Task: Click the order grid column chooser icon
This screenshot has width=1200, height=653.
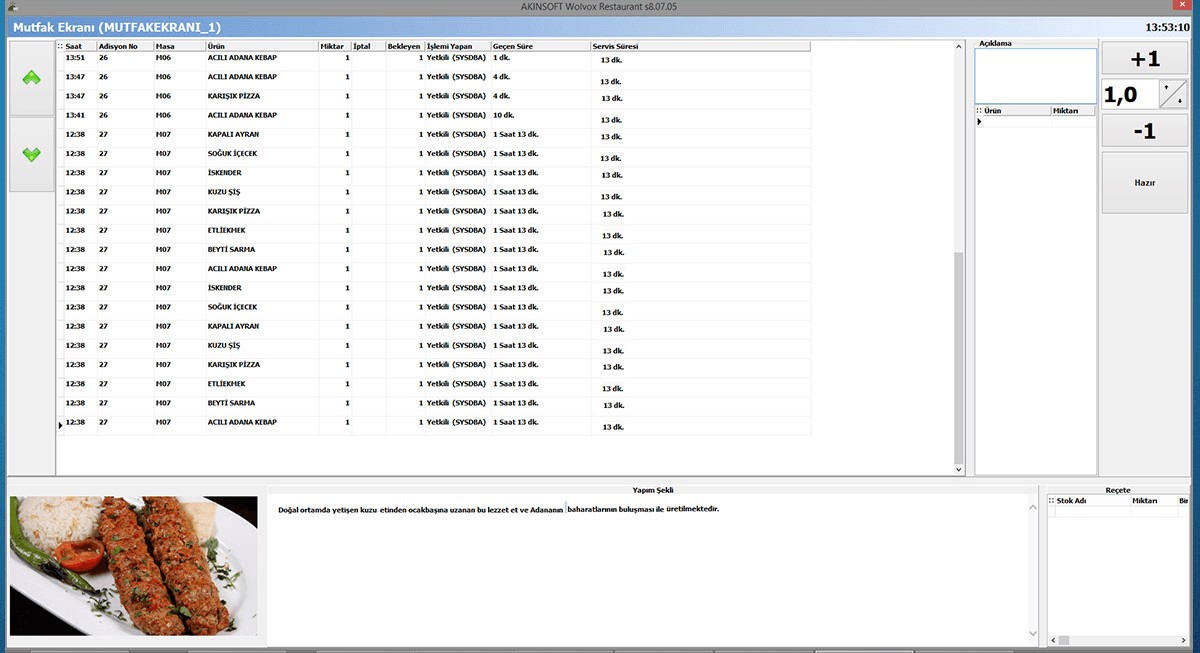Action: (60, 46)
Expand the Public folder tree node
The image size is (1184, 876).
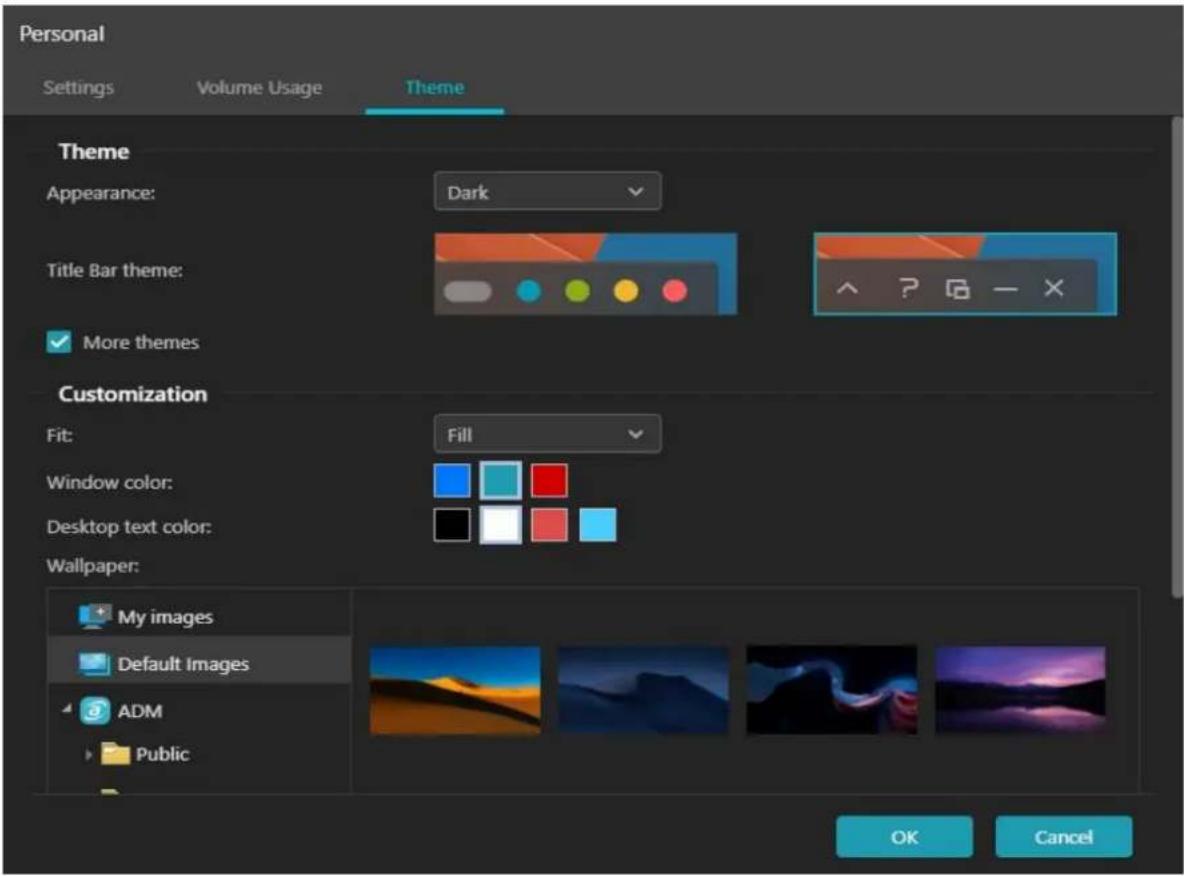pyautogui.click(x=88, y=755)
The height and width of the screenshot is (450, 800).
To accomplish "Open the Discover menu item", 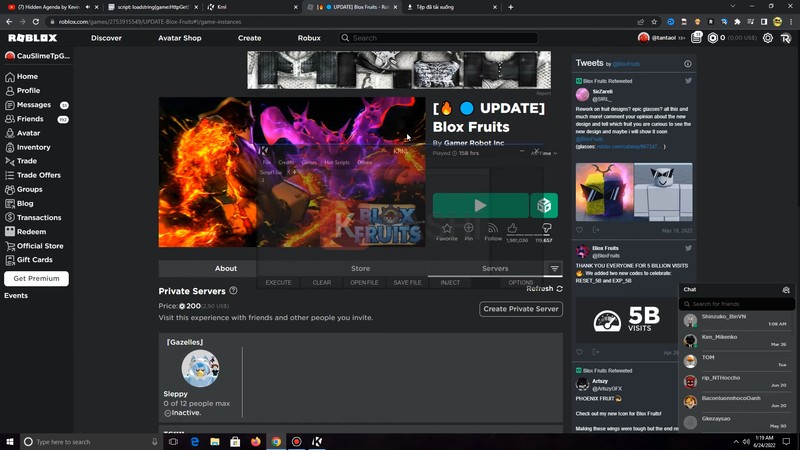I will point(106,38).
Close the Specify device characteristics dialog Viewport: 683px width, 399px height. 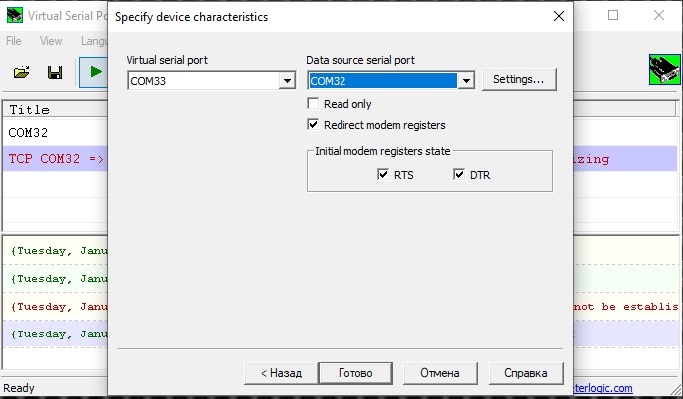point(559,17)
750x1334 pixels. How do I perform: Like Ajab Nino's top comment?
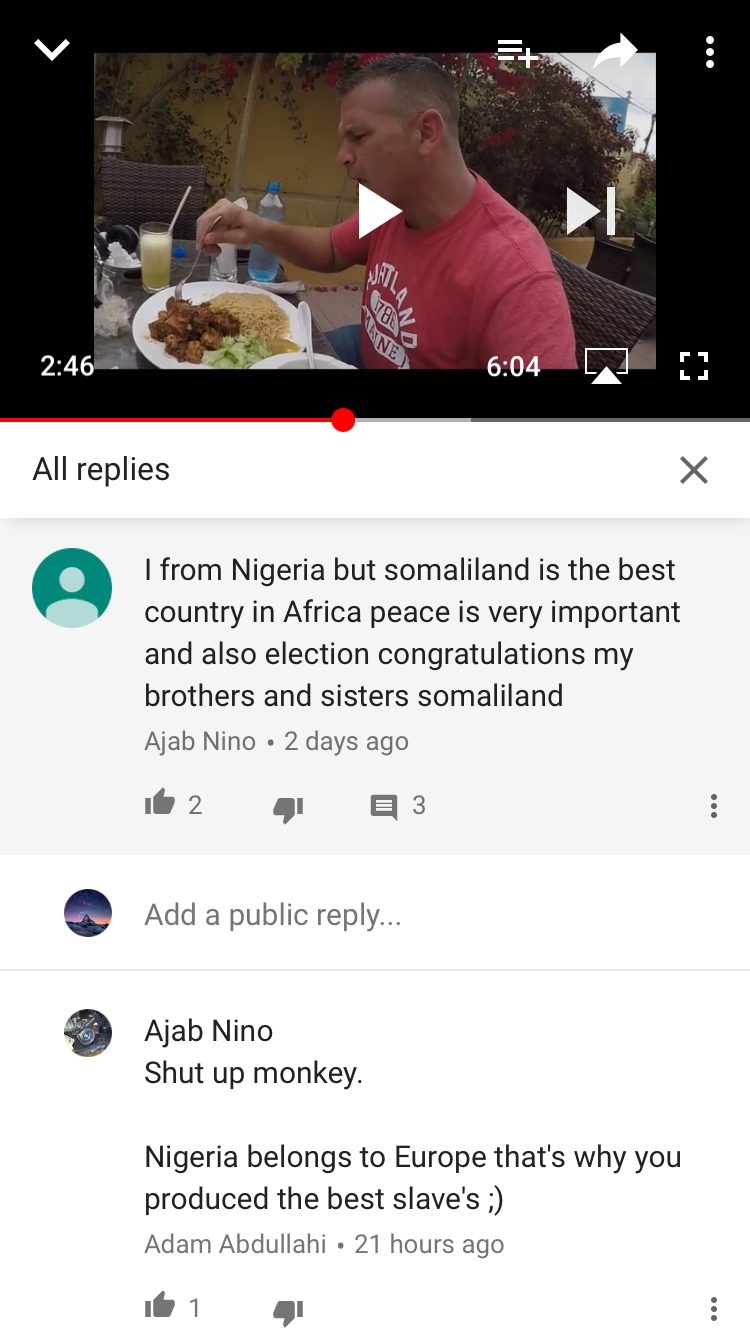pos(160,802)
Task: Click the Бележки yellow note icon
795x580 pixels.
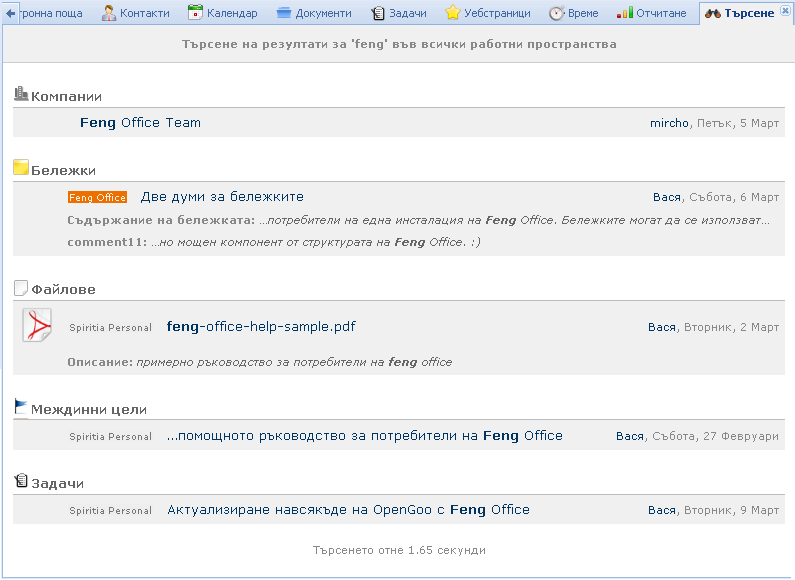Action: (21, 168)
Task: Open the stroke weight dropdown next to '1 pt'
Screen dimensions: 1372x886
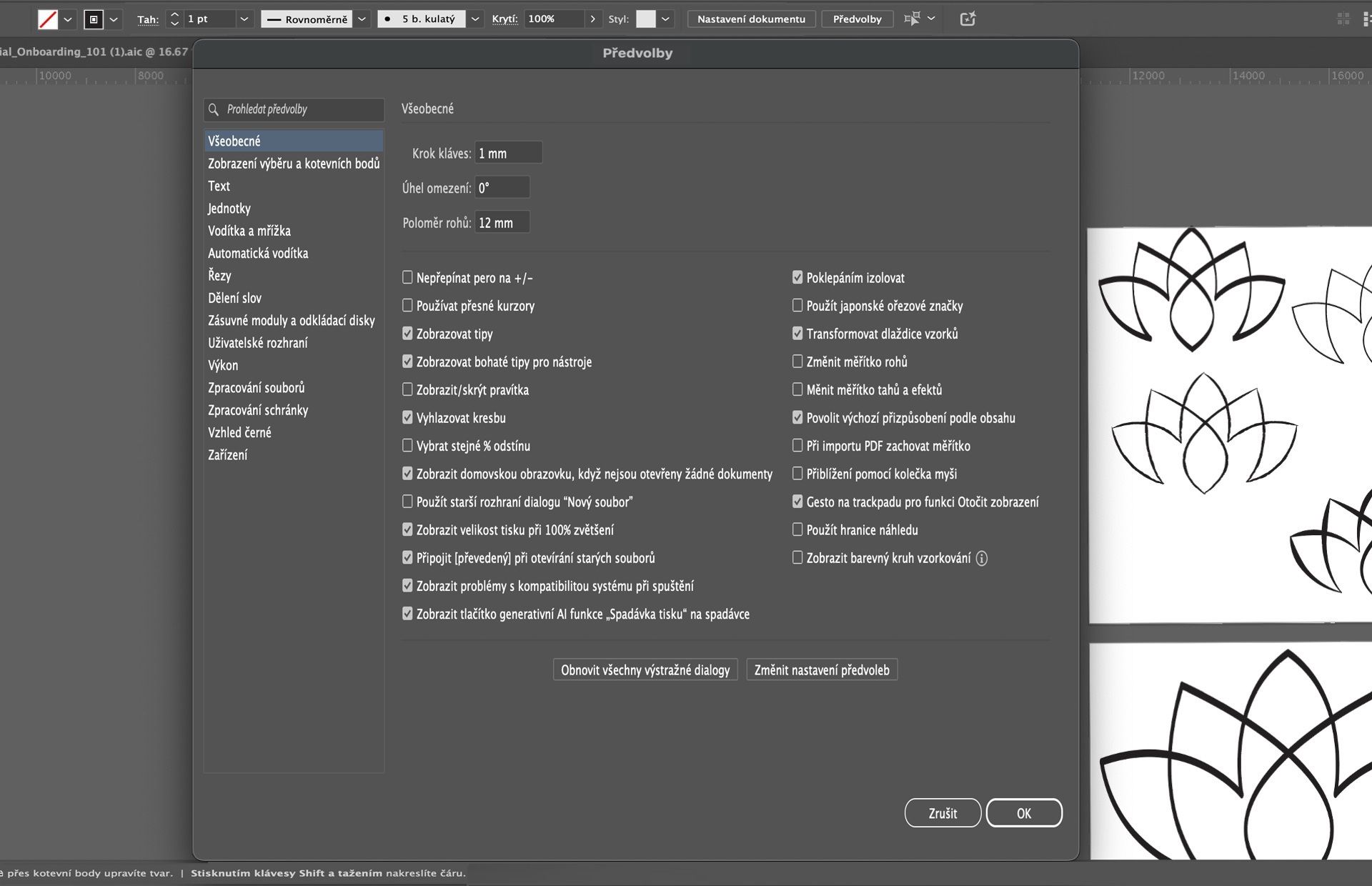Action: (x=244, y=19)

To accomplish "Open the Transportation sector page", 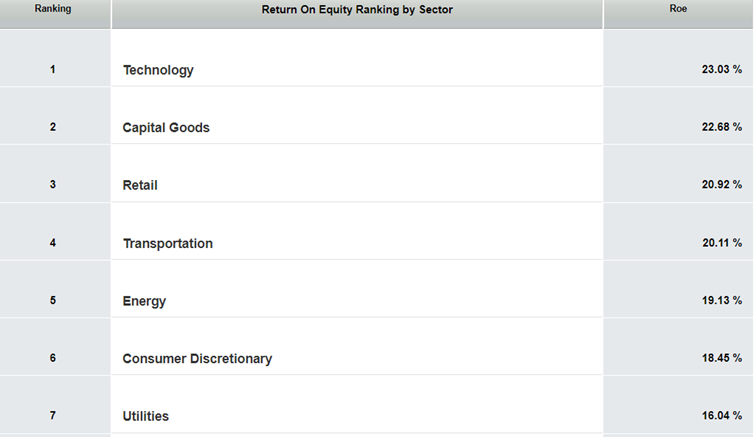I will pos(167,243).
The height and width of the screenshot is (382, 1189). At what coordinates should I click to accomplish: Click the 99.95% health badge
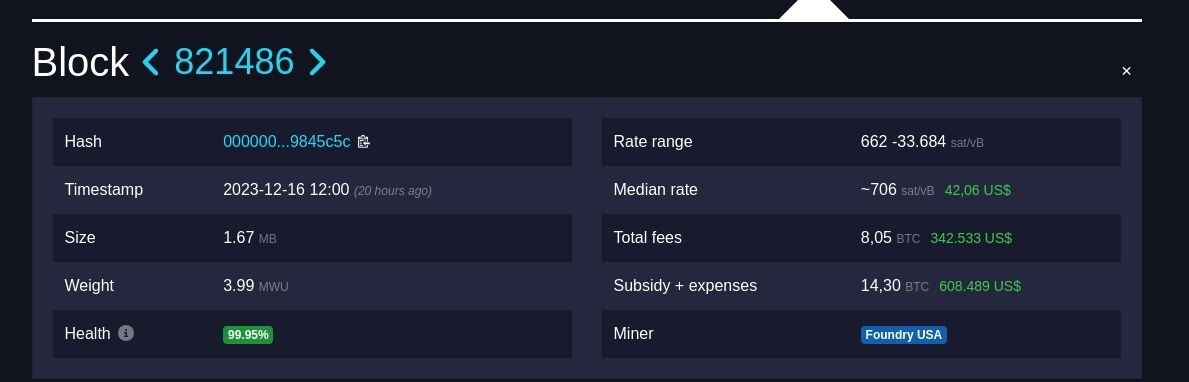[x=248, y=335]
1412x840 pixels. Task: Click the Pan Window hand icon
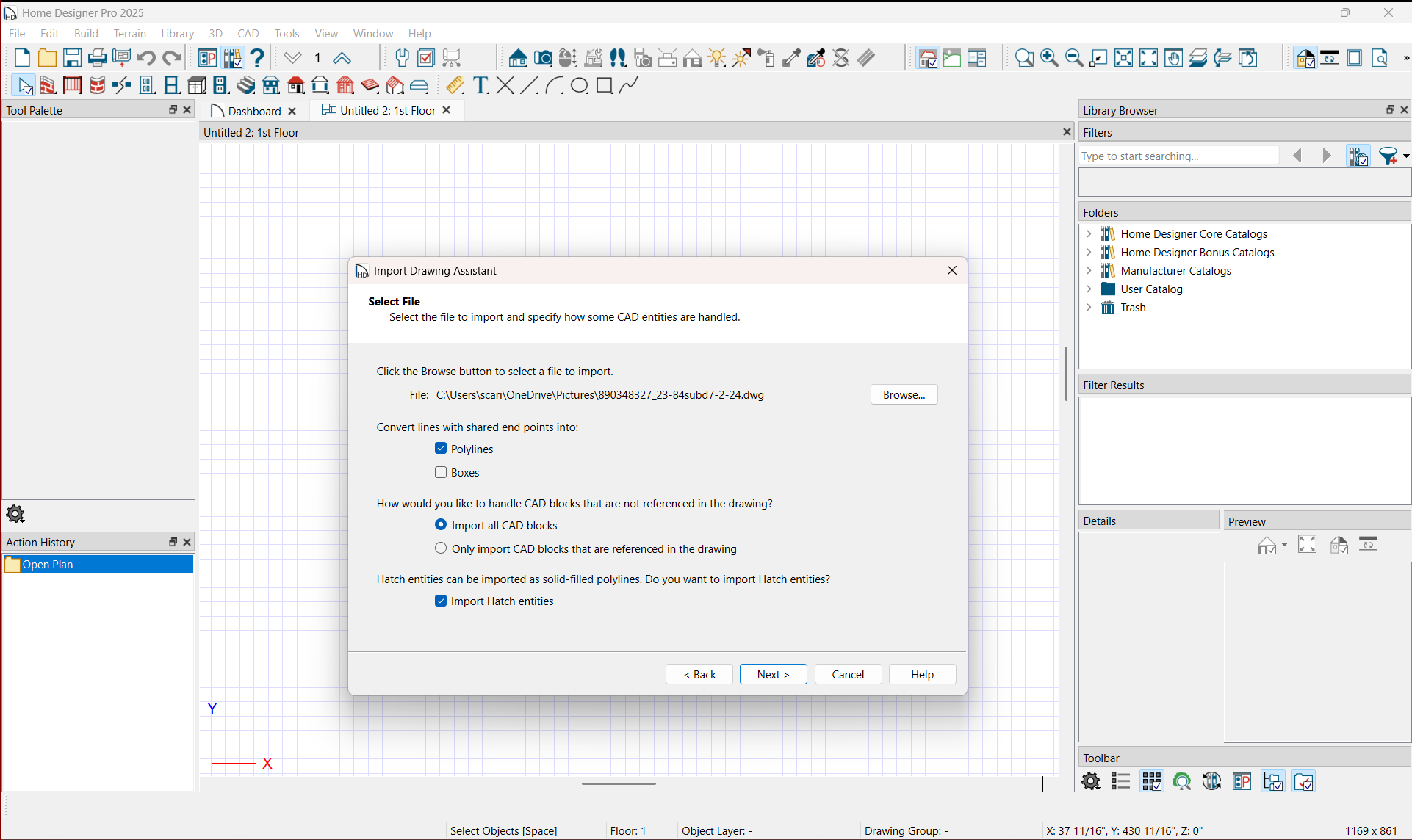click(1173, 58)
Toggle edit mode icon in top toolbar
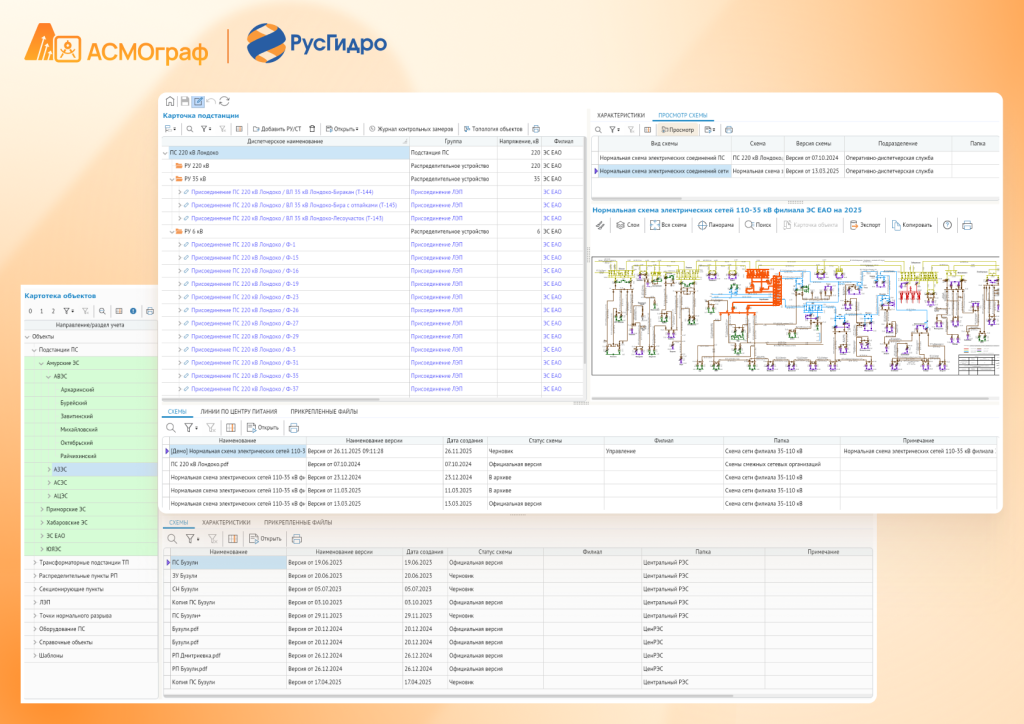 point(198,101)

### Task to carry out
Pull out every line from the rows above that contains the word "screenshot", matching its case exactly.

### Answer for this exercise
This screenshot has width=1200, height=653.
The height and width of the screenshot is (450, 800).
The height and width of the screenshot is (382, 1189). At what coordinates should I click to accomplish: Click the 99.95% health badge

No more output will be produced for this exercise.